If you keep chalky heartburn tablets in your pocket or by your bedside, you’re pretty typical. More than 20 percent of Americans suffer every week from a chronic condition that allows food or liquid to bubble up from their stomach into their esophagus. Many severely limit what they eat and when they eat it, and some pop prescription drugs—about 10 billion dollars worth every year, nationally. But now there’s a new way to control this disease.
Patients may call it heartburn, or acid reflux. Their doctors call it gastroesophageal reflux disease, or GERD.
Harpist Ralph Thomas, from Arlington, started having GERD symptoms, including chest pain and breathing trouble, about five years ago. He even started sleeping sitting up so he wouldn’t trigger a GERD attack at night, after a late supper. Musicians generally don’t eat much before a concert.
“And after a performance because of all the excitement, you’re starving and so you frequently eat late, and that started to get to me. So I went to my doctor and he put me on Nexium,” Thomas said.
Problem was, Thomas needed so many of those purple pills you see on TV that his doctor warned him that he was taking too many. So they began discussing the next step--surgery. The major operation for GERD sufferers is called fundoplication, which involves wrapping the upper curve of the stomach around the esophagus.
“That looked very invasive to me,” Thomas said.
Then a specialist at Dartmouth-Hitchcock Medical Center, Ted Trus, showed him a small bracelet of magnetic beads, which he likes to roll around in his hand.
“So I’m holding a new device called a LINX device which is an esophageal sphincter augmentation device,” Trus said.
In laymen’s terms, the beads cinch the lower esophagus like a little elastic belt, allowing food to pass down to the stomach, but not come back up. A surgeon implants it fairly easily—at least, that’s how it worked for Ralph Thomas.

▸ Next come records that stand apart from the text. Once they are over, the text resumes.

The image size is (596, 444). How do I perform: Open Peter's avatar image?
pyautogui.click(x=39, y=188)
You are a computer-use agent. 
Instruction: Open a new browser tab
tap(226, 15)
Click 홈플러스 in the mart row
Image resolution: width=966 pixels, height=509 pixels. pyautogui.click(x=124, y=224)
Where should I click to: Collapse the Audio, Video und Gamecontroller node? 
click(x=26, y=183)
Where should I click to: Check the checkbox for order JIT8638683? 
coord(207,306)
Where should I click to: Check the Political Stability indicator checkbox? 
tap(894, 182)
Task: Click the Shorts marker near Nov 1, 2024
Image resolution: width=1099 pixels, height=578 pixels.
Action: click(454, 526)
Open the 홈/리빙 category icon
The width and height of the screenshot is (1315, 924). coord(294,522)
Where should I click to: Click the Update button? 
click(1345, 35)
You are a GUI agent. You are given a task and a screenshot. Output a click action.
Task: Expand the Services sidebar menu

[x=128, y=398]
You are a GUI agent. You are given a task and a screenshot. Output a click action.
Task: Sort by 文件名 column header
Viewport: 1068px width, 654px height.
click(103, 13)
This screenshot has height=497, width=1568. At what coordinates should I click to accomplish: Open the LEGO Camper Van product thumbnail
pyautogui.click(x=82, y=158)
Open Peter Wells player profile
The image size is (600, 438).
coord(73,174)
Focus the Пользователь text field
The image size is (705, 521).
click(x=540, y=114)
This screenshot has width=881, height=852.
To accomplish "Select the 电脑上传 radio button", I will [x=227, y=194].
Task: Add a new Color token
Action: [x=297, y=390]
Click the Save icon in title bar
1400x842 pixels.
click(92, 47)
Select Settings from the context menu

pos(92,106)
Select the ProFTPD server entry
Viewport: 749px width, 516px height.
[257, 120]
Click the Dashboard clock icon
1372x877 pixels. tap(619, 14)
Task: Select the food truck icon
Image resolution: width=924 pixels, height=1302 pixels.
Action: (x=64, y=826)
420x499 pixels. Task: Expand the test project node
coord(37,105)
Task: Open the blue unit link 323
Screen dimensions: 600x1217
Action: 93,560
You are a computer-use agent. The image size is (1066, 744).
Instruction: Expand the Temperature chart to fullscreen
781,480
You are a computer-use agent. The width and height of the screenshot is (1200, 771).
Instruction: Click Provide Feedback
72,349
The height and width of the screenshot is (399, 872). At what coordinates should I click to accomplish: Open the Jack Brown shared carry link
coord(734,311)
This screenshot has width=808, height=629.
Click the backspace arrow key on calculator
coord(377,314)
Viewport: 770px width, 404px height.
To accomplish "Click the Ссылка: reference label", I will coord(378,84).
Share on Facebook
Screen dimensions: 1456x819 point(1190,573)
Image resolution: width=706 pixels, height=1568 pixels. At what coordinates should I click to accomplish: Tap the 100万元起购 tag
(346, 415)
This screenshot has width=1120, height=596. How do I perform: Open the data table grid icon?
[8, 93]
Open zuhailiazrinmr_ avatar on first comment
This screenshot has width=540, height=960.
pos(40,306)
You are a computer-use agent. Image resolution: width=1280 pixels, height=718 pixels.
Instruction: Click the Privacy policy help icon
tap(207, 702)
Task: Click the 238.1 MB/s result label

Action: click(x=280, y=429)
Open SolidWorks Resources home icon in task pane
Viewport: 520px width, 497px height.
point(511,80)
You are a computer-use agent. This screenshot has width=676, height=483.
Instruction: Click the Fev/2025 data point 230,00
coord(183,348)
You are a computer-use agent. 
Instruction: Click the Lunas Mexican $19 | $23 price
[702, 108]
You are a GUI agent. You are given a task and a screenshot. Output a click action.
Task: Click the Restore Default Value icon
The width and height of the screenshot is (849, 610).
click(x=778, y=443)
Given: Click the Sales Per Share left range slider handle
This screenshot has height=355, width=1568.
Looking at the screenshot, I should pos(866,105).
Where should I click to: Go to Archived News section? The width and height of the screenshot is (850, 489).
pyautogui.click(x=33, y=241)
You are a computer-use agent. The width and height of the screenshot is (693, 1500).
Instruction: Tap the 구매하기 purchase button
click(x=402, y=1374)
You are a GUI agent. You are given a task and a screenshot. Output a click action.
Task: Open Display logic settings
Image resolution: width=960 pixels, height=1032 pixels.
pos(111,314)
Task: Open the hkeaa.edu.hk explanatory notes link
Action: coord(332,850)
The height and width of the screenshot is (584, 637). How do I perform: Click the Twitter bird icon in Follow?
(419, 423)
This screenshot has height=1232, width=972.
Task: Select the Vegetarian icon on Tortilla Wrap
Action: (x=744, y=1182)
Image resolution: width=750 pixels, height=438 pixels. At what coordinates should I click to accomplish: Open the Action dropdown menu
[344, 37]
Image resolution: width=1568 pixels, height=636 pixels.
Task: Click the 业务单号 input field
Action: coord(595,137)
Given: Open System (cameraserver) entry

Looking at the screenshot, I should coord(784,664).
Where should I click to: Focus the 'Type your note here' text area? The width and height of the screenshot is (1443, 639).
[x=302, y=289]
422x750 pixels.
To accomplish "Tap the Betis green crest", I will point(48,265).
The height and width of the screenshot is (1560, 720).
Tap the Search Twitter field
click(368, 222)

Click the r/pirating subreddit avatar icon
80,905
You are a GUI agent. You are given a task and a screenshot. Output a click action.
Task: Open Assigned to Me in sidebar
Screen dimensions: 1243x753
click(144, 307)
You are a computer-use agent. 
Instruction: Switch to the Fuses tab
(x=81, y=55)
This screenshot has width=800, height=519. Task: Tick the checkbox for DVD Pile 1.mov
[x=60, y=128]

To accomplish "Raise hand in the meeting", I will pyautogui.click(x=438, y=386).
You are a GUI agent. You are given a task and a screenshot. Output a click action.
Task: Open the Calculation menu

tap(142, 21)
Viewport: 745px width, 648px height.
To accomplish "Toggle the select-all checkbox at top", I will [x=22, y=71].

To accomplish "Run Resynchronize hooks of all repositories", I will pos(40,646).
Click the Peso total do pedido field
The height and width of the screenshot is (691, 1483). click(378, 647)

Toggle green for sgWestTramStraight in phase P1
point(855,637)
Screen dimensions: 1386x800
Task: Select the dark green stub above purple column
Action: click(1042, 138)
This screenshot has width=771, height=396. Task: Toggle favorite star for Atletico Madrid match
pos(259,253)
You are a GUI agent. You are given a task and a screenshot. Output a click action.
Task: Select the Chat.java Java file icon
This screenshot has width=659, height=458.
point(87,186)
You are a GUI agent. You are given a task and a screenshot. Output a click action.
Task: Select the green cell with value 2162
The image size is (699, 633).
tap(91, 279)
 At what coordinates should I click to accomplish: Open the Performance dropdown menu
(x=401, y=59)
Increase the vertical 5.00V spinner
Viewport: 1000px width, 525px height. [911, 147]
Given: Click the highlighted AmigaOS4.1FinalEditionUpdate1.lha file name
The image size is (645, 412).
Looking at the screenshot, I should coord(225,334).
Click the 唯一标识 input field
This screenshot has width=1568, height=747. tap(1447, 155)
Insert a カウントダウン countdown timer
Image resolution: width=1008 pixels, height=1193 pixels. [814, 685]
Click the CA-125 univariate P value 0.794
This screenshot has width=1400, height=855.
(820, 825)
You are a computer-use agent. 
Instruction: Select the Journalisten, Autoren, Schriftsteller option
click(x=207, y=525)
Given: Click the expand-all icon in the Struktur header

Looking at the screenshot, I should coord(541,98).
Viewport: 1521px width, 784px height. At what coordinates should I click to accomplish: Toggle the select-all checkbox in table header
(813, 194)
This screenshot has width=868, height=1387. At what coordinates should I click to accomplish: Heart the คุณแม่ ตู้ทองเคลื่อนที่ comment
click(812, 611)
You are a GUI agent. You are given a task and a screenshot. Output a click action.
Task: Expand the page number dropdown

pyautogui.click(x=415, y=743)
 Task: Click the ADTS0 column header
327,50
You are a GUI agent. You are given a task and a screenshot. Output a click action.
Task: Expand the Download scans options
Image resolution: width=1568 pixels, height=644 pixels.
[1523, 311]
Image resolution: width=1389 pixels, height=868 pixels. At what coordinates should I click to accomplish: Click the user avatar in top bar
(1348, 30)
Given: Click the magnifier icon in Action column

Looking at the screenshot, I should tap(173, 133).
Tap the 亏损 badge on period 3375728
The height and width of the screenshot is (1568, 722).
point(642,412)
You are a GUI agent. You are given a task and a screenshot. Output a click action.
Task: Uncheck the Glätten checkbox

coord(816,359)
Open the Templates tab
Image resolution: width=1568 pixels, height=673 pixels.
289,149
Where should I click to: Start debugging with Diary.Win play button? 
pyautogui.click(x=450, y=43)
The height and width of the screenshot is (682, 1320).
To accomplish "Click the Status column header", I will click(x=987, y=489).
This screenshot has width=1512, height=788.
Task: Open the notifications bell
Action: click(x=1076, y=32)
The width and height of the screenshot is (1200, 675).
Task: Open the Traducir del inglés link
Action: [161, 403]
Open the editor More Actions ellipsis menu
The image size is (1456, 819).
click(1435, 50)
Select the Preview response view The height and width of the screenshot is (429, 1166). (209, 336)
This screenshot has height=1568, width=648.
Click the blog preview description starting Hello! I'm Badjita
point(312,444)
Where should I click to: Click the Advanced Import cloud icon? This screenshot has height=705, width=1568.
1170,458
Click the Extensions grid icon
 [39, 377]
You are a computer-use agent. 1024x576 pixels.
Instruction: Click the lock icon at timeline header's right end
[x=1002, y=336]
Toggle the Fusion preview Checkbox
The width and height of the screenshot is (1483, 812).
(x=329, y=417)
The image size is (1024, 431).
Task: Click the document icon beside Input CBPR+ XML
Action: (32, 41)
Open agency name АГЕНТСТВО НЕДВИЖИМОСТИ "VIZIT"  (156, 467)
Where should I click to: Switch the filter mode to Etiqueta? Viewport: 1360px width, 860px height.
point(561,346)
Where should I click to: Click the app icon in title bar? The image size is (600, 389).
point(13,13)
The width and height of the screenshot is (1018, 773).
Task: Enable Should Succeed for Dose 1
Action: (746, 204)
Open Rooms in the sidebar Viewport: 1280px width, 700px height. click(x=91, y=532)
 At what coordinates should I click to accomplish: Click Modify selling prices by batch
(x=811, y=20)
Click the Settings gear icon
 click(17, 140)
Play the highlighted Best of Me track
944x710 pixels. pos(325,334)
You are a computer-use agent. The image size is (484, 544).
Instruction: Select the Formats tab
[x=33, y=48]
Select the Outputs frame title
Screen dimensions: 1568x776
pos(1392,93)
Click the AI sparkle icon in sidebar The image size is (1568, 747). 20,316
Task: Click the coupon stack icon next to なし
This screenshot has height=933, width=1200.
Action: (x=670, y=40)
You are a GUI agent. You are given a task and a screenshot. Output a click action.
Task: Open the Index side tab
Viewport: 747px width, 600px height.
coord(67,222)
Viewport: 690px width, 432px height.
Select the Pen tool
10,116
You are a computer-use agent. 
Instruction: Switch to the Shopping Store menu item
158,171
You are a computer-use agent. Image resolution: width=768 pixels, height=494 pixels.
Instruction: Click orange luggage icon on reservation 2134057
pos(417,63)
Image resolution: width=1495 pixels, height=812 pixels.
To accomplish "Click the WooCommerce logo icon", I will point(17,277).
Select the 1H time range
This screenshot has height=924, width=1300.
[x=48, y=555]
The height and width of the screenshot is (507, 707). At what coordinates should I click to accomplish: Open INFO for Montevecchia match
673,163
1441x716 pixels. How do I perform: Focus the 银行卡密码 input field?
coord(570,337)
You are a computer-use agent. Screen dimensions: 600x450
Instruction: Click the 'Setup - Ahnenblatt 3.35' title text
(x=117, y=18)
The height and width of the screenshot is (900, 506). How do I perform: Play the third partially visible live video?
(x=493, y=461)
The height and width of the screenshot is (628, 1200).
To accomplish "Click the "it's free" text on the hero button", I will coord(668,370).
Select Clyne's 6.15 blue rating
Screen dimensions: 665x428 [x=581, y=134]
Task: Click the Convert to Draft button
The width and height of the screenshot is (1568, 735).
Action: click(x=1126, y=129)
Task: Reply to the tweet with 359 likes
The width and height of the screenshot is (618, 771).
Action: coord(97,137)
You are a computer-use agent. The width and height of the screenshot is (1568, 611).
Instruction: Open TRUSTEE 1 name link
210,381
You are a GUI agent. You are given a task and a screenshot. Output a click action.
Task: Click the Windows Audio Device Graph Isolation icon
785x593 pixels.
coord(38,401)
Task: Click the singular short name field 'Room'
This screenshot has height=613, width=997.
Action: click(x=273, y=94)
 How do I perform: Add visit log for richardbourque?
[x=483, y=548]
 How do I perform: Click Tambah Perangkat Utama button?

“By two-thirty in the afternoon I was dismissed to go home; I had a cheeseburger on the way home with no fear of any pain and since then it’s just been like twenty years ago. I can eat anything at any time, which is just what the LINX webpage says. It’s true,” Thomas said.
Okay, so he sounds a little like a pitch man for LINX, but he isn’t. He’s just happy to be able to accept invitations again, eat spicy food, grab dinner after a concert, and sleep lying down.
But of course, wrapping magnets around your esophagus may not be risk-free. The FDA gave its approval in 2012, before the device hit the market, and while the 44 patients in clinical studies showed good results, Dr. Ted Trus admits that all new procedures carry some risk. But then, he adds, so does long-term use of prescription drugs.
“We don’t have ten-year data on this so I can’t tell you what’s going to happen in ten years,” Trus said.
Trus says other devices implanted into the digestive tract have sometimes slipped or eroded, but he thinks the magnetic beads are much more likely to stay in place. He also says it’s important to choose patients carefully. The device is not intended for people who can treat the disease just as easily with medications, or for those who need more serious surgery.